• What to work on
Starting with the line that contains "629x336 pixels. How" and going on through the end of the entries, substitute "Tap" for each "Open", leaving everything else as it is. Leave the pictures out of your answer.
======== Information given
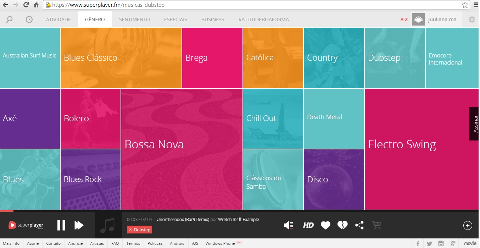The width and height of the screenshot is (480, 248).
Task: Open the ESPECIAIS tab
Action: pyautogui.click(x=175, y=20)
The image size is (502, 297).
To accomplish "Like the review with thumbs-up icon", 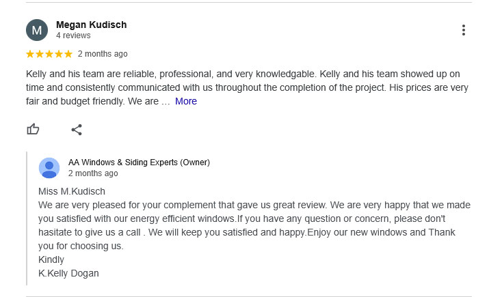I will point(33,129).
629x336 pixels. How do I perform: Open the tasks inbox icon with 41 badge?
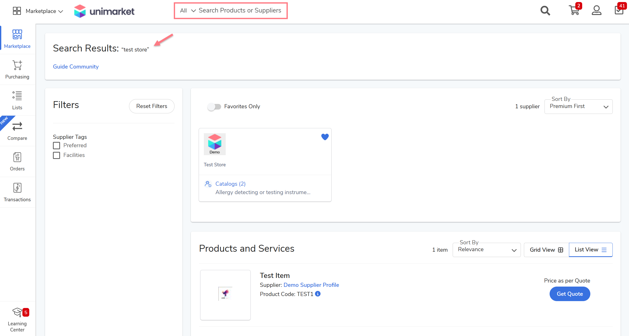(619, 10)
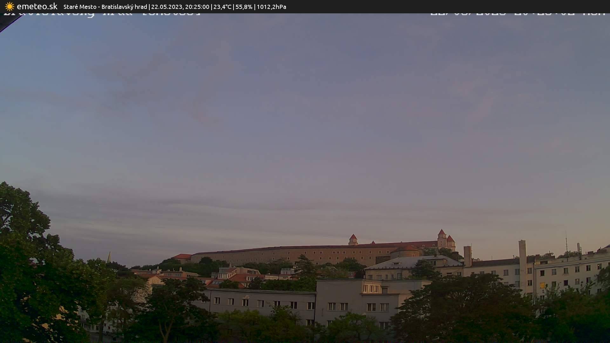Viewport: 610px width, 343px height.
Task: Click the tallest right castle tower
Action: click(442, 238)
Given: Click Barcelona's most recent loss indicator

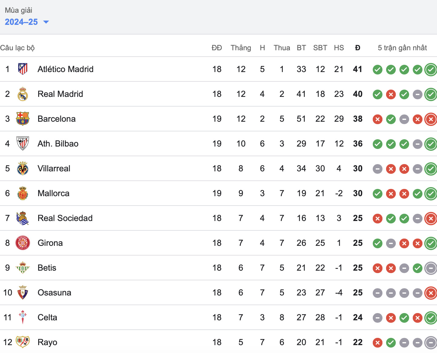Looking at the screenshot, I should pyautogui.click(x=431, y=119).
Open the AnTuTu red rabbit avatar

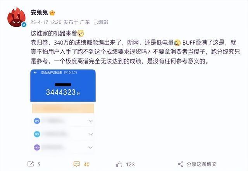(x=16, y=17)
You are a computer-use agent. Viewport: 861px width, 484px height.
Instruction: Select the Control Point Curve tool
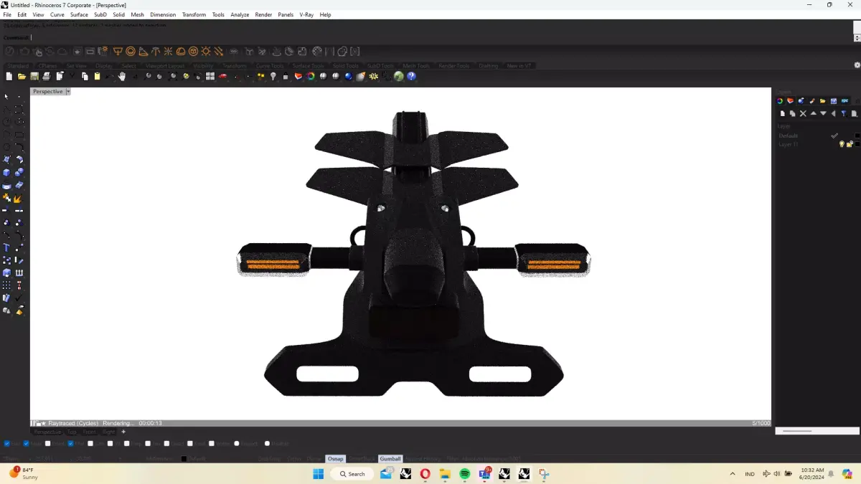point(6,110)
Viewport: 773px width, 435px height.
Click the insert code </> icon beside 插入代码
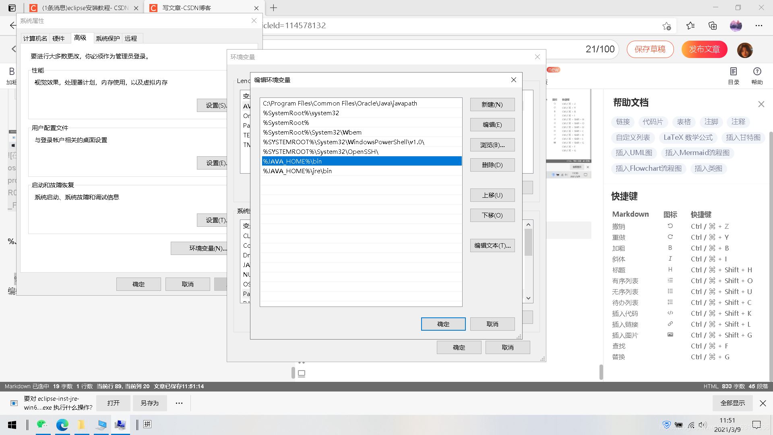click(x=670, y=313)
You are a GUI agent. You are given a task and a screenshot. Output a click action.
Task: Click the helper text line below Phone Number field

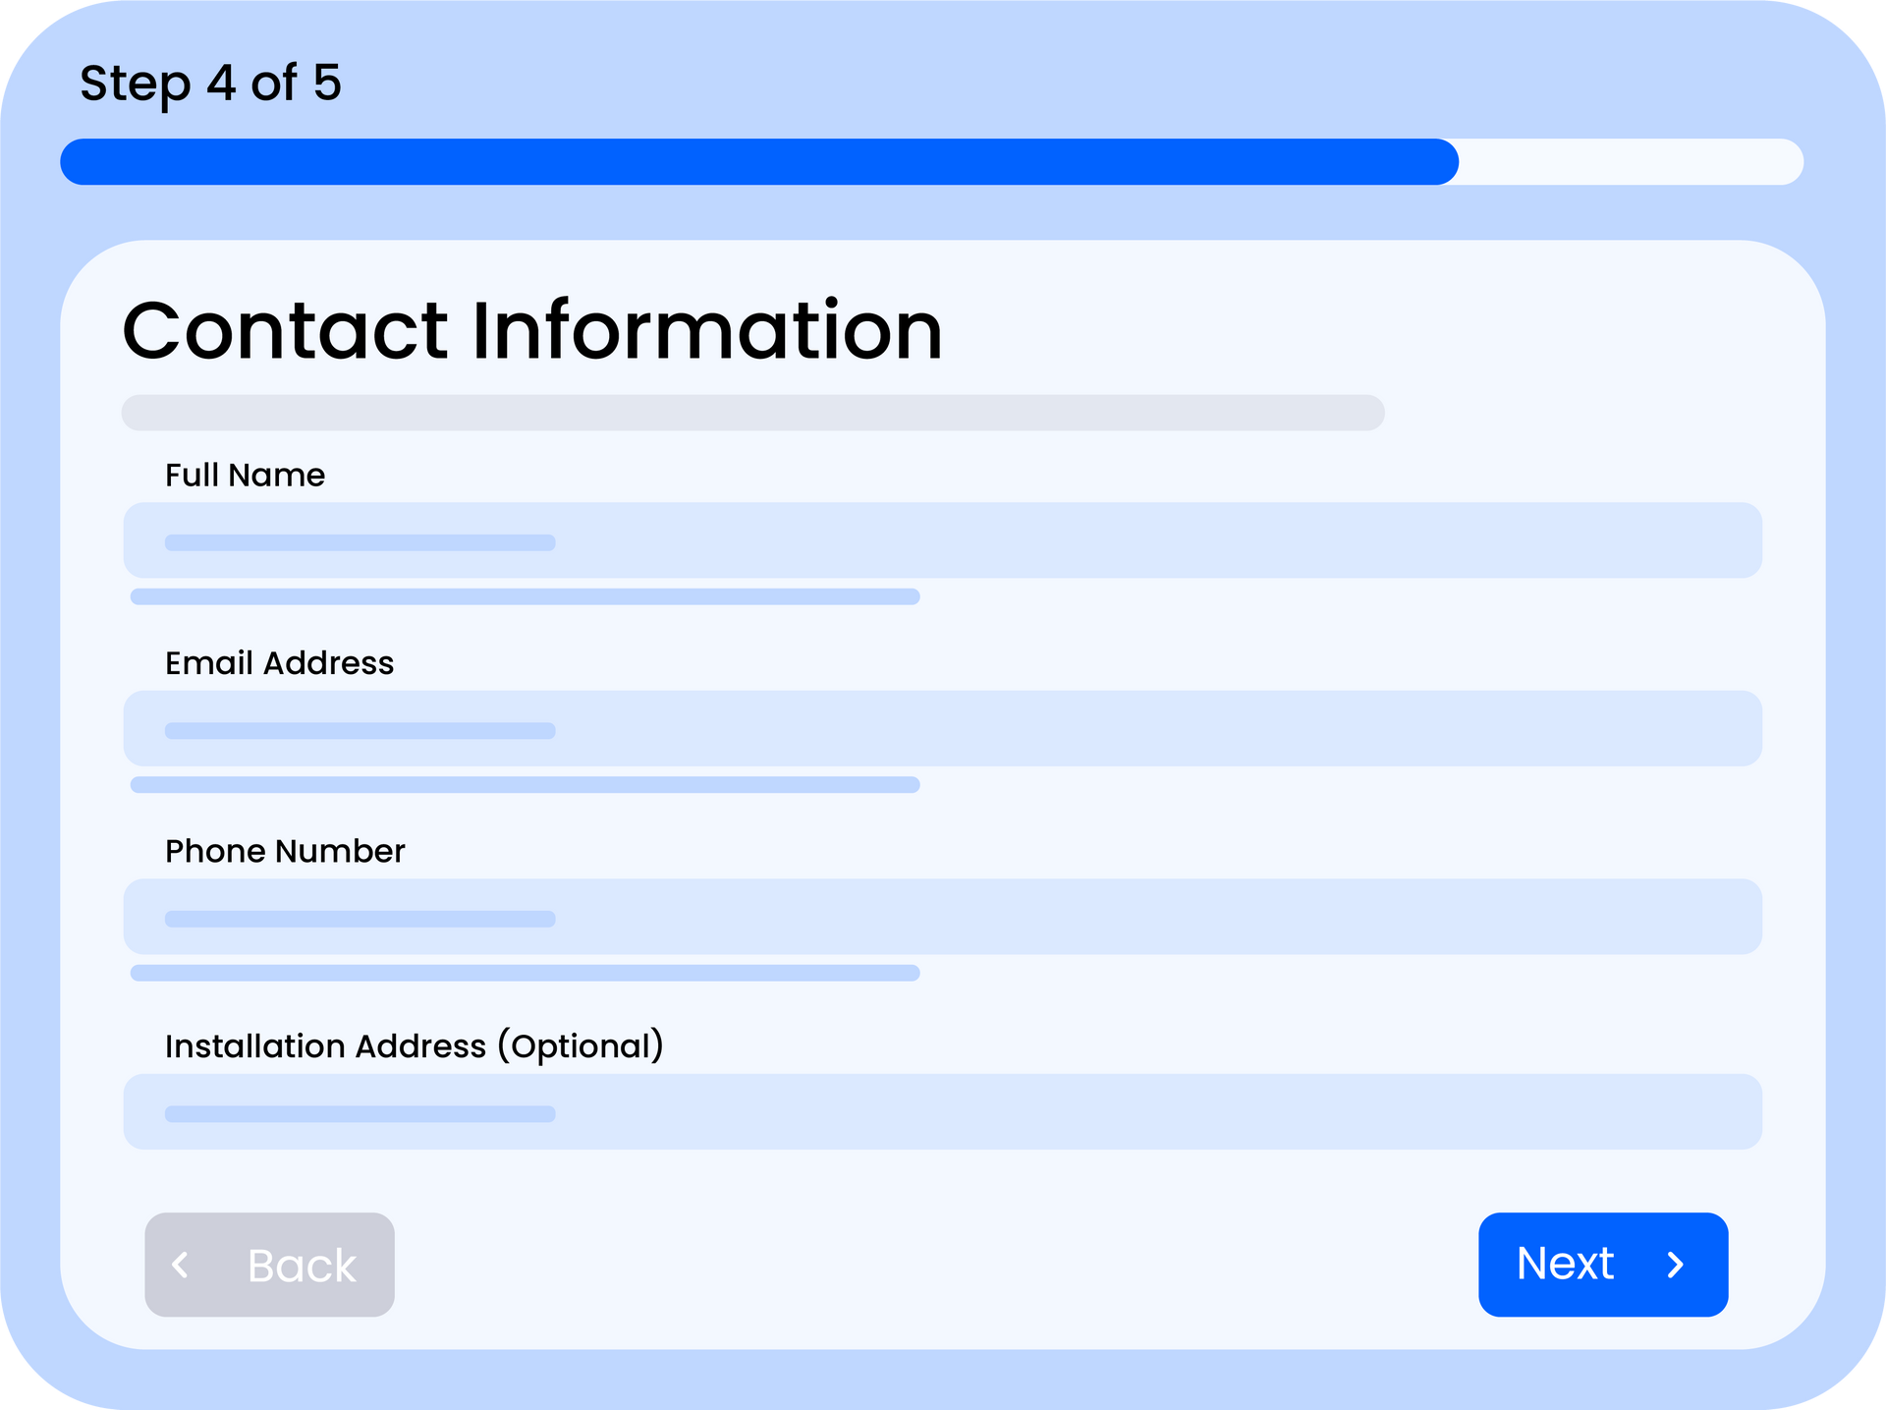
================
• Solution to the problem
629x336 pixels. How do I perform: Tap the tasks inbox icon with 41 badge?
(619, 10)
Viewport: 610px width, 343px height.
Task: Click the tallest right castle tower
Action: click(442, 238)
Given: Click Barcelona's most recent loss indicator

Looking at the screenshot, I should pyautogui.click(x=431, y=119).
Tap the AnTuTu red rabbit avatar

(x=16, y=17)
You are a computer-use agent. Viewport: 861px width, 484px height.
Instruction: Select the Control Point Curve tool
point(6,110)
Viewport: 773px width, 435px height.
Click the insert code </> icon beside 插入代码
click(x=670, y=313)
You are a GUI agent. You are given a task and a screenshot. Output a click action.
Task: Click the helper text line below Phone Number field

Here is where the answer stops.